> [Written exercise A] Repeat the rows word for word, starting with the first one and ending with the line that contains "[x=355, y=514]".

> [Passage shown]
%%
After several revisions, a pulled muscle in my right hand and hours and hours of cutting, taping, and wiring things together, he has been assembled, and taken apart into pieces to be reassembled in class tomorrow, in under 3 minutes. ain't gonna happen. but i think he will be able to stand up the full three hours. that's what she said. heehee.
now me and karen are watching new moon and having celebratory ice cream.
It's officially springtime, but I'm looking outside today, and the trees are still bare, and the sky is still gray. And it certainly doesn't feel like springtime. Today, I've been thinking about The Secret Garden, and how much I'd love to have a garden like that one, complete with a swing.
And I've decided that when I have a house someday I will grow my own fruits and veggies and flowers.
I love people. Everybody. I love them, I think, as a stamp collector loves his collection. Every story, every incident, every bit of conversation is raw material for me. My love's not impersonal yet not wholly subjective either. I would like to be everyone, a cripple, a dying man, a whore, and then come back to write about my thoughts, my emotions, as that person. But I am not omniscient. I have to live my life, and it is the only one I'll ever have. And you can not regard your own life with objective curiosity all the time...
(photo source unknown)
Sunday, March 21, 2010
So you know how I had to make a small dino sculpture?
Well now I have to make one that's my height (5'4")
It's taking FOREVER, and it sucks because it's not like a paper where I can go out somewhere with my laptop and do my work.
No, I have so much crap and materials and cardboard and tape and scraps that I am confined to my apartment basically. I spent so much time on it today and before I knew it it was dark outside and it was dinnertime and then I got very tired, which is where I am right now.
I just want to be done with this stupid thing. I hope tomorrow I figure out something FAST so I can get this thing finished. Regardless, I am making sure I go out and do something productive and fun for a little bit, like a trip to starbucks and a little bookshop browsing, and some yoga and a jog perhaps.
At least today I spent some time making myself a good dinner.
Anyway, I am making more than one dino post because this is quite a process, and I am taking pictures as I go along. Here's the start of it:
Step One: gather a whole bunch of "materials" such as cardboard, scissors, a cardboard cutter, wire, and several kinds of tape.
Step Two: Consult drawing from which to make a replica. Devise some sort of loose plan.
Step Three: Start with the head and neck, make it out of cardboard then rethink it and redo it entirely out of paper.
%%
> [Written exercise B] Print the journal entries above exactly, from "It's taking FOREVER, and" to "a jog perhaps.".

> [Record list]
%%
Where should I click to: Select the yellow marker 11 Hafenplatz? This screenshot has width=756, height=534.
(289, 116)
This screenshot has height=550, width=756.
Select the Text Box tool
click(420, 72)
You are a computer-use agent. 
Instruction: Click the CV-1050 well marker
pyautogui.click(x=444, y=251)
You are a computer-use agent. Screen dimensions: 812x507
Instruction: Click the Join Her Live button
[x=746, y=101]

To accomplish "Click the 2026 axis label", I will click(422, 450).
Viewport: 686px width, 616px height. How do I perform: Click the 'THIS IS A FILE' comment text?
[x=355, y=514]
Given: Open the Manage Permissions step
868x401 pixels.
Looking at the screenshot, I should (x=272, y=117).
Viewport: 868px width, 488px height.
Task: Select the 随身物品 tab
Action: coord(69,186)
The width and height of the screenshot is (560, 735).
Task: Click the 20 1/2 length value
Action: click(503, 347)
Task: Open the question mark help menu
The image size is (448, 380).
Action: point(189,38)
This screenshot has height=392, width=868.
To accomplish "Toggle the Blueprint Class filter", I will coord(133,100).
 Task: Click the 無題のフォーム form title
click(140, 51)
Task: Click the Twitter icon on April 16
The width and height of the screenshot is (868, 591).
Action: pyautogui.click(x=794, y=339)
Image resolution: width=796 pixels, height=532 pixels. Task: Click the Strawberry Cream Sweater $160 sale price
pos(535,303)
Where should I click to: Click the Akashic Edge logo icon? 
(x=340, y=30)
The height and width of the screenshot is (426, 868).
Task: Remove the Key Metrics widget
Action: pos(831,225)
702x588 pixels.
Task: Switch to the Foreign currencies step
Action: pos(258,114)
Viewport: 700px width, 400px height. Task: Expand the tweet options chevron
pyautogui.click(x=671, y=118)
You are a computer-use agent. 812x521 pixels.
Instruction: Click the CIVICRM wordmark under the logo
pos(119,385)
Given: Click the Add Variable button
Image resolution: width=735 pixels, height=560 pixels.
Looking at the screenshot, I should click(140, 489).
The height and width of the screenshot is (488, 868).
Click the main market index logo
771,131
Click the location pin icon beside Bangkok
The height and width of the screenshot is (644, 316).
%%
> [Worked solution A]
Where should I click to: Select the yellow marker 11 Hafenplatz? This screenshot has width=756, height=534.
(289, 116)
This screenshot has height=550, width=756.
Select the Text Box tool
click(420, 72)
You are a computer-use agent. 
Instruction: Click the CV-1050 well marker
pyautogui.click(x=444, y=251)
You are a computer-use agent. Screen dimensions: 812x507
Instruction: Click the Join Her Live button
[x=746, y=101]

To accomplish "Click the 2026 axis label", I will click(422, 450).
Viewport: 686px width, 616px height. How do I perform: Click the 'THIS IS A FILE' comment text?
[x=355, y=514]

> [Worked solution B]
It's taking FOREVER, and it sucks because it's not like a paper where I can go out somewhere with my laptop and do my work.
No, I have so much crap and materials and cardboard and tape and scraps that I am confined to my apartment basically. I spent so much time on it today and before I knew it it was dark outside and it was dinnertime and then I got very tired, which is where I am right now.
I just want to be done with this stupid thing. I hope tomorrow I figure out something FAST so I can get this thing finished. Regardless, I am making sure I go out and do something productive and fun for a little bit, like a trip to starbucks and a little bookshop browsing, and some yoga and a jog perhaps.